PASTIFICIO SPIGA SOCIETA, ETC. v. De Martini Macaroni Co.
Decision Date | 03 December 1952 |
Docket Number | No. 64,Docket 22455.,64 |
Citation | 200 F.2d 325 |
Parties | PASTIFICIO SPIGA SOCIETA PER AZIONI v. DE MARTINI MACARONI CO., Inc. |
Court | U.S. Court of Appeals — Second Circuit |
Benjamin T. Rauber, New York City, for plaintiff-appellant.
Martin Koeppel, Brooklyn, N. Y., Adolph Koeppel, Brooklyn, N. Y., of counsel, for defendant-appellee.
Before AUGUSTUS N. HAND, CHASE and CLARK, Circuit Judges.
The defendant obtained a decision by the trial judge that the plaintiff could not recover for injury to its trade mark "S.P.I. G.A." because the mark was merely descriptive, and that no claim for unfair competition was established because at no time during the course of the defendant's acts did the plaintiff sell any of its products in this country. We think that neither conclusion was well founded.
The Patent Office had allowed registration of the trade mark and its action created a strong presumption in favor of the validity of the mark. See Planten v. Gedney, 2 Cir., 224 F. 382; W. G. Reardon Laboratories, Inc. v. B. & B. Exterminators, Inc., 4 Cir., 71 F.2d 515, 517; Nims, Unfair Competition and Trade Marks, 4th edition, § 344.
The attempt of the defendant to distinguish between the five letters "S.P.I. G.A." and the word "Spiga" where the letters were not separated seems to be essentially a distinction without a difference. The two forms in which this trade mark was used carried an essentially identical significance to a buyer. The trial judge found that the word "spiga" meant "head of the wheat." The use of the word in respect to alimentary paste in any of its forms, including macaroni or spaghetti, was in our opinion fanciful and not descriptive. See Hamilton-Brown Shoe Co. v. Wolf Bros. & Co., 240 U.S. 251, 36 S.Ct. 269, 60 L.Ed. 629; LeBlume Import Co. v. Coty, 2 Cir., 293 F. 344. The only evidence against the validity of the trade mark consisted of statements by Dominico Rintrona elicited during cross-examination through questions by the court.

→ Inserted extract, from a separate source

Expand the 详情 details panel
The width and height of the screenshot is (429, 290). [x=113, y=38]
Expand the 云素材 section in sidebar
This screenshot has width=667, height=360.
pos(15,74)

He was an aged man who could only speak and understand the questions when aided by an interpreter:
There was some further indication in the Defendant's Exhibit E that the word "Spigadoro" accompanied by representations of a spiga had been used in Italy on a package of spaghetti at an unidentified date. We we do not think such proof sufficient to establish that the word "spiga" was not fanciful, or to defeat the validity of the plaintiff's registered trade mark. It seems clear from the foregoing that the plaintiff has proved an infringement of its valid trade mark and is entitled to an injunction restraining defendant from further acts of infringement.

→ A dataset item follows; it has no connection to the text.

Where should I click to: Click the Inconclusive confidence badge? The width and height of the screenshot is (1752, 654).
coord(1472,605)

The plaintiff's claim for unfair competition was likewise adequately proved so far as it was based upon the practical identity of the wrappers used by plaintiff and defendant. The finding below disposed of the contention by the defendant that the plaintiff never used its wrapper. The trial judge was mistaken in indicating that proof of actual instances of deception is necessary to establish such a claim. See Miles Shoes, Inc., v. R. H. Macy & Co., Inc., 2 Cir., 199 F.2d...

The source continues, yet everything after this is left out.